Flannery Culp wants you to know the whole story of her spectacularly awful senior year. Tyrants, perverts, tragic crushes, gossip, cruel jokes, and the hallucinatory effects of absinthe -- Flannery and the seven other friends in the Basic Eight have suffered through it all. But now, on tabloid television, they're calling Flannery a murderer, which is a total lie. It's true that high school can be so stressful sometimes. And it's true that sometimes a girl just has to kill someone. But Flannery wants you to know that she's not a murderer at all -- she's a murderess.
Chapter One
One of the reasons the teenage years are so agonizing is that in most societies, particularly ours, the adolescent is emotionally neither fish nor fowl.
—Dr. Herbert Strean and Lucy Freeman,
Our Wish to Kill: The Murder in All Our Hearts
One may as well begin with my letters to one Adam State.
August 25, Verona
Dear Adam,
Well, you were right—the only way to really look at Italy is to stop gaping at all the Catholicism and just sit down and have some coffee. For the past couple of hours I've just been sitting and sipping.

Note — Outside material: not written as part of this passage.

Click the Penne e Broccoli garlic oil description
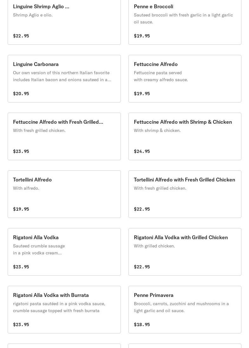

It's our last day in Verona, and my parents of course want to visit one hundred thousand more art galleries so they can come home with a painting to point at, but I'm content to just sit in a square and watch people in gorgeous shoes walk by. It's an outdoor cafe, of course.
The sun is just radiant. If it weren't for my sunglasses I'd be squinting. I tried to write a poem the other day called "Italian Light" but it wasn't turning out so well and I wrote it on the hotel stationery so the maid threw it out by mistake. I wonder if Dante was ever suppressed by his cleaning lady. So in any case after much argument with my parents over whether I appreciated them and Italy and all my opportunities or not, I was granted permission—thank you, O Mighty Exalted Ones—to sit in a cafe while they chased down various objets d'art. I was just reading and people-watching for a while, but eventually I figured I'd better catch up on my correspondence. With all the caffeine in me it was either that or jump in the fountain like a Fellini movie I saw with Natasha once. You know Natasha, right, Natasha Hyatt? Long hair, dyed jet-black, sort of vampy-looking?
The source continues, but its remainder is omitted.